### SEITENTEXT
===============

Im Abendblatt-Gespräch verriet der CDU-Politiker, dass der politische Ausstieg eine Option ist. Am Dienstag trat er erstmals öffentlich wieder auf.
Kreis Pinneberg. Nach ersten öffentlichen Auftritten als Zaungast (wir berichteten), kehrt CDU-Politiker Christian von Boetticher als Akteur auf die politische Bühne zurück. Am Montagabend kam der Pinneberger zur Nominierung von Landtagskollegin Barbara Ostmeier nach Wedel. Am gestrigen Dienstag nahm er erstmals wieder an der Sitzung der Landtagsfraktion in Kiel teil. Die neuerliche offizielle Anfrage der Pinneberger Redaktion des Hamburger Abendblatts wegen eines Gesprächs wurde nicht erhört - aber wir trafen den über die Lolita-Affäre gestürzten Politiker auf offener Straße und konnten kurz mit ihm sprechen.
Er ist sichtlich nervös, schaut sich wiederholt um, wirkt gehetzt: Ganz wohl fühlt sich Christian von Boetticher im öffentlichen Alltagsleben offensichtlich noch nicht. Gerade hatte die Redaktion bei seiner Parteifreundin und Mitarbeiterin Natalina Boenigk abermals wegen eines Gesprächs angefragt, da kommt es zur (Zufalls-)Begegnung mit von Boetticher in der Pinneberger Innenstadt. Gegenseitiges Erkennen und Zunicken, danach sieht es für einen Augenblick so aus, als wolle er, das Handy am Ohr, weiter laufen. Dann aber beendet der Pinneberger Politiker, der vor gut einem Monat wegen einer Affäre mit einem 16 Jahre alten Mädchen bundesweit in die Schlagzeilen geraten war, sein Telefongespräch und begrüßt seinen Gegenüber. Wie es so gehe, möchte er wissen. "Dass muss man doch wohl Sie fragen." "Ja, klar", so von Boetticher lachend. Er kehre ins Leben zurück, sagt der 40 Jahre alte Berufspolitiker und erzählt, wie wohl ihm der freundliche Empfang während einer Kulturveranstaltung in Haseldorf getan habe. Es gehe ihm jetzt besser - "aber die erste Zeit war der Hammer!"

===============

[Datensätze]
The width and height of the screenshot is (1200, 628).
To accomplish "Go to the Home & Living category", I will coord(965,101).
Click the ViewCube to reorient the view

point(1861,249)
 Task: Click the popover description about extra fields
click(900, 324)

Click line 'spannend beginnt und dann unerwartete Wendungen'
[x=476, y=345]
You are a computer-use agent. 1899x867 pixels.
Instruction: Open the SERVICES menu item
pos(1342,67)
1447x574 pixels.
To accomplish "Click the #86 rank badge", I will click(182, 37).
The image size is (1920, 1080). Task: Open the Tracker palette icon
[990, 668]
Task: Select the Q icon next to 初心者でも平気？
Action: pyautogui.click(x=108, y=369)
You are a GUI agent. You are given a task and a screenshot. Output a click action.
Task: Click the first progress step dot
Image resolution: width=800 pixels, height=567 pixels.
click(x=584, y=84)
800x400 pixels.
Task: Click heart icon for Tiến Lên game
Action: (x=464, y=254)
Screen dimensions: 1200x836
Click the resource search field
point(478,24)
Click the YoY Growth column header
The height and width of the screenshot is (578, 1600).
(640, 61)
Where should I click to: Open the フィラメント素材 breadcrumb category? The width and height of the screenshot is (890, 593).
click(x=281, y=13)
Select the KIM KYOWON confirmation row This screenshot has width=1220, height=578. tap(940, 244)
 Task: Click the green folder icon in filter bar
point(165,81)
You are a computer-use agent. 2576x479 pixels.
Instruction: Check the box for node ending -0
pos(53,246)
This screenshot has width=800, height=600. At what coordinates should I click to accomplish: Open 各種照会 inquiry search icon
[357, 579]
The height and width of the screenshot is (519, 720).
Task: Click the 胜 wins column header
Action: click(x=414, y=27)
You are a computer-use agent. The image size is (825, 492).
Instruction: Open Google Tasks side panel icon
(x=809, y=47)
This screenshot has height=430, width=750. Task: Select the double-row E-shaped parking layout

===============

### AUFGABEN
1. Welche Personen werden im Zeitungsartikel mit vollem Namen genannt? Führen Sie alle auf.
2. Schreiben Sie bitte den Abschnitt des Zeitungsartikels von „Im Abendblatt-Gespräch verriet“ bis „mit ihm sprechen.“ wortgetreu ab.

### ERGEBNISSE
1.
- Christian von Boetticher
- Barbara Ostmeier
- Natalina Boenigk

2.
Im Abendblatt-Gespräch verriet der CDU-Politiker, dass der politische Ausstieg eine Option ist. Am Dienstag trat er erstmals öffentlich wieder auf.
Kreis Pinneberg. Nach ersten öffentlichen Auftritten als Zaungast (wir berichteten), kehrt CDU-Politiker Christian von Boetticher als Akteur auf die politische Bühne zurück. Am Montagabend kam der Pinneberger zur Nominierung von Landtagskollegin Barbara Ostmeier nach Wedel. Am gestrigen Dienstag nahm er erstmals wieder an der Sitzung der Landtagsfraktion in Kiel teil. Die neuerliche offizielle Anfrage der Pinneberger Redaktion des Hamburger Abendblatts wegen eines Gesprächs wurde nicht erhört - aber wir trafen den über die Lolita-Affäre gestürzten Politiker auf offener Straße und konnten kurz mit ihm sprechen.